» Work request
Word for word, return the entries listed below.

┌────────

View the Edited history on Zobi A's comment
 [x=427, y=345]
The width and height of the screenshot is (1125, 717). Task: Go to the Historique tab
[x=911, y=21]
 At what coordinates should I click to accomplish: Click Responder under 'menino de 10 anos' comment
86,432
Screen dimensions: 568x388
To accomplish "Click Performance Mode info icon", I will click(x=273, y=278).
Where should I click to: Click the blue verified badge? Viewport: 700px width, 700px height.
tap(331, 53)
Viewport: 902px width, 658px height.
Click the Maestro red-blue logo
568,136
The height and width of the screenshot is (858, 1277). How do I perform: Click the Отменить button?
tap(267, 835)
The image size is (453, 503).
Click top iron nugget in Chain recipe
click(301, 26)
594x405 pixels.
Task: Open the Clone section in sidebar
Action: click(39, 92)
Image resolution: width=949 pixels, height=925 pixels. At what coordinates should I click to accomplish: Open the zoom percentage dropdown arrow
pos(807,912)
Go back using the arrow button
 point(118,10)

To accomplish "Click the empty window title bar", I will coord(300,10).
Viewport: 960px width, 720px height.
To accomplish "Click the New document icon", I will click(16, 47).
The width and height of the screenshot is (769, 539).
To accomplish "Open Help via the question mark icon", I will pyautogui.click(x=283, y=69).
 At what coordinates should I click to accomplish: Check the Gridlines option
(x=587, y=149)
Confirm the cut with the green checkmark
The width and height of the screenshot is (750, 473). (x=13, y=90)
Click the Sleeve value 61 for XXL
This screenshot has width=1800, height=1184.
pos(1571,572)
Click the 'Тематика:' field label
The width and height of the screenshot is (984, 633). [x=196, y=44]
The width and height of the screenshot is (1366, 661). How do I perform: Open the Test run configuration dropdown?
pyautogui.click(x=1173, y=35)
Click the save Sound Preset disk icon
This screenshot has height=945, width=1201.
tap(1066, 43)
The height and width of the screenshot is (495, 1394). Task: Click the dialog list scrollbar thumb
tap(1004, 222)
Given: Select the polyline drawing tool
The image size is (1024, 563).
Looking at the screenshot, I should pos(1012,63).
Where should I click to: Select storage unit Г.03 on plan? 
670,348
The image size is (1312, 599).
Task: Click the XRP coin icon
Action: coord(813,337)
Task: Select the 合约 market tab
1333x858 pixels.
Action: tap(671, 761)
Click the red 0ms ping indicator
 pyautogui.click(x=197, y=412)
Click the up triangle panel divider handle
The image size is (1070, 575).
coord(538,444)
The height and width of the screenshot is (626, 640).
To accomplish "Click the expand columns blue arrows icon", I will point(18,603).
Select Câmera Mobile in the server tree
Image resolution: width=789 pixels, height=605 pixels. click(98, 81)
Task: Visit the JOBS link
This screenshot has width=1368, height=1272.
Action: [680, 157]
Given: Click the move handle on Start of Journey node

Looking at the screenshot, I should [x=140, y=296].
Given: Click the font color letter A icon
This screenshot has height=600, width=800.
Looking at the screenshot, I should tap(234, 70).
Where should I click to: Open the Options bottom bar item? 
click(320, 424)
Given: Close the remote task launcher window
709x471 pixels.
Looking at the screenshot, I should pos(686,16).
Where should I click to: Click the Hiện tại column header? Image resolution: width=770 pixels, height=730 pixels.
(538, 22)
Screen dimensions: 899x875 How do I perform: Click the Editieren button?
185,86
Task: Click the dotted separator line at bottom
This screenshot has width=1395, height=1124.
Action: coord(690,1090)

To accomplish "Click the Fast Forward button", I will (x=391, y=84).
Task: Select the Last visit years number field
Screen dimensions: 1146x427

└────────

» Problem solution
View the Edited history on Zobi A's comment
 [x=427, y=345]
The width and height of the screenshot is (1125, 717). Task: Go to the Historique tab
[x=911, y=21]
 At what coordinates should I click to accomplish: Click Responder under 'menino de 10 anos' comment
86,432
Screen dimensions: 568x388
To accomplish "Click Performance Mode info icon", I will click(x=273, y=278).
Where should I click to: Click the blue verified badge? Viewport: 700px width, 700px height.
tap(331, 53)
Viewport: 902px width, 658px height.
Click the Maestro red-blue logo
568,136
The height and width of the screenshot is (858, 1277). How do I perform: Click the Отменить button?
tap(267, 835)
The image size is (453, 503).
Click top iron nugget in Chain recipe
click(301, 26)
594x405 pixels.
Task: Open the Clone section in sidebar
Action: click(39, 92)
Image resolution: width=949 pixels, height=925 pixels. At what coordinates should I click to accomplish: Open the zoom percentage dropdown arrow
pos(807,912)
Go back using the arrow button
 point(118,10)

To accomplish "Click the empty window title bar", I will coord(300,10).
Viewport: 960px width, 720px height.
To accomplish "Click the New document icon", I will click(16, 47).
The width and height of the screenshot is (769, 539).
To accomplish "Open Help via the question mark icon", I will pyautogui.click(x=283, y=69).
 At what coordinates should I click to accomplish: Check the Gridlines option
(x=587, y=149)
Confirm the cut with the green checkmark
The width and height of the screenshot is (750, 473). (x=13, y=90)
Click the Sleeve value 61 for XXL
This screenshot has width=1800, height=1184.
pos(1571,572)
Click the 'Тематика:' field label
The width and height of the screenshot is (984, 633). [x=196, y=44]
The width and height of the screenshot is (1366, 661). How do I perform: Open the Test run configuration dropdown?
pyautogui.click(x=1173, y=35)
Click the save Sound Preset disk icon
This screenshot has height=945, width=1201.
tap(1066, 43)
The height and width of the screenshot is (495, 1394). Task: Click the dialog list scrollbar thumb
tap(1004, 222)
Given: Select the polyline drawing tool
The image size is (1024, 563).
Looking at the screenshot, I should pos(1012,63).
Where should I click to: Select storage unit Г.03 on plan? 
670,348
The image size is (1312, 599).
Task: Click the XRP coin icon
Action: coord(813,337)
Task: Select the 合约 market tab
1333x858 pixels.
Action: tap(671, 761)
Click the red 0ms ping indicator
 pyautogui.click(x=197, y=412)
Click the up triangle panel divider handle
The image size is (1070, 575).
coord(538,444)
The height and width of the screenshot is (626, 640).
To accomplish "Click the expand columns blue arrows icon", I will point(18,603).
Select Câmera Mobile in the server tree
Image resolution: width=789 pixels, height=605 pixels. click(98, 81)
Task: Visit the JOBS link
This screenshot has width=1368, height=1272.
Action: [680, 157]
Given: Click the move handle on Start of Journey node

Looking at the screenshot, I should [x=140, y=296].
Given: Click the font color letter A icon
This screenshot has height=600, width=800.
Looking at the screenshot, I should tap(234, 70).
Where should I click to: Open the Options bottom bar item? 
click(320, 424)
Given: Close the remote task launcher window
709x471 pixels.
Looking at the screenshot, I should pos(686,16).
Where should I click to: Click the Hiện tại column header? Image resolution: width=770 pixels, height=730 pixels.
(538, 22)
Screen dimensions: 899x875 How do I perform: Click the Editieren button?
185,86
Task: Click the dotted separator line at bottom
This screenshot has width=1395, height=1124.
Action: coord(690,1090)

To accomplish "Click the Fast Forward button", I will (x=391, y=84).
Task: Select the Last visit years number field
Screen dimensions: 1146x427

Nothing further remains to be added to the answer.